13:09 < moraes> interfaces could have attributes.  i wonder why they don't.
13:09 < moraes> i mean, not only methods.
13:09 < xyproto> moraes: what kind of attributes?
13:10 < moraes> go interfaces can only have functions
13:10 < xyproto> moraes: other types of requirements than "this and this and
this method is needed?"
13:10 < moraes> like vars
13:10 < moraes> easy to workaround.  makes convoluted code.

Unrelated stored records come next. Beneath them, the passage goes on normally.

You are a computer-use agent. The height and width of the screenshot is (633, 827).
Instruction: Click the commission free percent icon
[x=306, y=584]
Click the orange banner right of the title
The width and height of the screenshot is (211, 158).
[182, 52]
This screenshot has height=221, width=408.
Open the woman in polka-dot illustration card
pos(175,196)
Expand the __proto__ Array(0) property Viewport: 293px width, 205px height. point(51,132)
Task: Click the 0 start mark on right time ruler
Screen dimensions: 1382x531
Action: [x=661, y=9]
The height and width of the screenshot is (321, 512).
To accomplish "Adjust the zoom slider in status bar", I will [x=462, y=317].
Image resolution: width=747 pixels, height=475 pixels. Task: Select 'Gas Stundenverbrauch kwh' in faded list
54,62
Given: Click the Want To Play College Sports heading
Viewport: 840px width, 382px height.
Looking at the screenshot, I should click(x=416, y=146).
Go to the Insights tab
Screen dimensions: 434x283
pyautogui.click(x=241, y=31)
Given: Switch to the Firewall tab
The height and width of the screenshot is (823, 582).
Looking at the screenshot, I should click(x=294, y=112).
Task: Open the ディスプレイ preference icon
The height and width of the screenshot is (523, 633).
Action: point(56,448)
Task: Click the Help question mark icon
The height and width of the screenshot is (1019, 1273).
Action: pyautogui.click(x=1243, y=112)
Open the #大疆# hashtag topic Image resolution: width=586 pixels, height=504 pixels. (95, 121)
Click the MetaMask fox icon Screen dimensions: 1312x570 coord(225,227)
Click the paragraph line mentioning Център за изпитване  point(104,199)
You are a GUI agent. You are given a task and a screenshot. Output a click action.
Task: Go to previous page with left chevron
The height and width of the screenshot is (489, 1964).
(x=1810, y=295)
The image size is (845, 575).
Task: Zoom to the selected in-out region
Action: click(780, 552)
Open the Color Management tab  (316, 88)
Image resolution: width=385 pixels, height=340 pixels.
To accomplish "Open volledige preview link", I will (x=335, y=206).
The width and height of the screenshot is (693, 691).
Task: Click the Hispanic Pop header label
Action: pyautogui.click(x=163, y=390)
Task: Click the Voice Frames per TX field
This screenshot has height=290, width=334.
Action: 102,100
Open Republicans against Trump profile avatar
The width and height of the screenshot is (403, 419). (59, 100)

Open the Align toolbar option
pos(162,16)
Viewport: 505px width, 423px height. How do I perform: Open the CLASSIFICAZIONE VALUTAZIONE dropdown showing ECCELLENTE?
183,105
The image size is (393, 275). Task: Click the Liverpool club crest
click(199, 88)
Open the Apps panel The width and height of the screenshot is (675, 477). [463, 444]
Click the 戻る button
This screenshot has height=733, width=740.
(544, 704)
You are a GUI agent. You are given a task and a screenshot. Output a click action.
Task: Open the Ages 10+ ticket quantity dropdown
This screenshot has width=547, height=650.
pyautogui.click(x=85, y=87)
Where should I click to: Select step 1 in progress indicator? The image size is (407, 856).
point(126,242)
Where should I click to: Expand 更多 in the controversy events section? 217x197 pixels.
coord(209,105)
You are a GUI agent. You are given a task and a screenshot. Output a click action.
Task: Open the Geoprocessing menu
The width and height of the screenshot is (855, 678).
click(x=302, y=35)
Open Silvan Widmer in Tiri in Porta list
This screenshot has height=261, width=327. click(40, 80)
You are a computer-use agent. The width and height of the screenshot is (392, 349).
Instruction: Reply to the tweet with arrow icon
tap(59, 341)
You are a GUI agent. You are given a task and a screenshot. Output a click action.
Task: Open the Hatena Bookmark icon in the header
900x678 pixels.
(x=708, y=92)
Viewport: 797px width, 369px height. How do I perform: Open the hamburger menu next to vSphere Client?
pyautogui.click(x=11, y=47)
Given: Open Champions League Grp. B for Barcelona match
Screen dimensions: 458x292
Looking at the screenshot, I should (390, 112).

13:10 < xyproto> moraes: ah, that would be something.  However, you can
emulate it with functions?  :P
13:10 < moraes> you can.  it becomes convoluted when simple attributes would
do.
13:11 < moraes> go followed java in terms of setters/getters!  take that,
fanboys.
13:11 < moraes> :P
13:11 < knowmercy> sweet, templates are no longer exp/templates in the
weekly!
13:11 < str1ngs> not intentionally :P
13:11 < xyproto> moraes: but, having a get and a set function in place of a
variable tightens up the code somewhat, as you sometimes only wish to expose the
"get", and it makes it easier to add guards for the values
13:11 < knowmercy> now if those blasted openbsd syscalls would get finished!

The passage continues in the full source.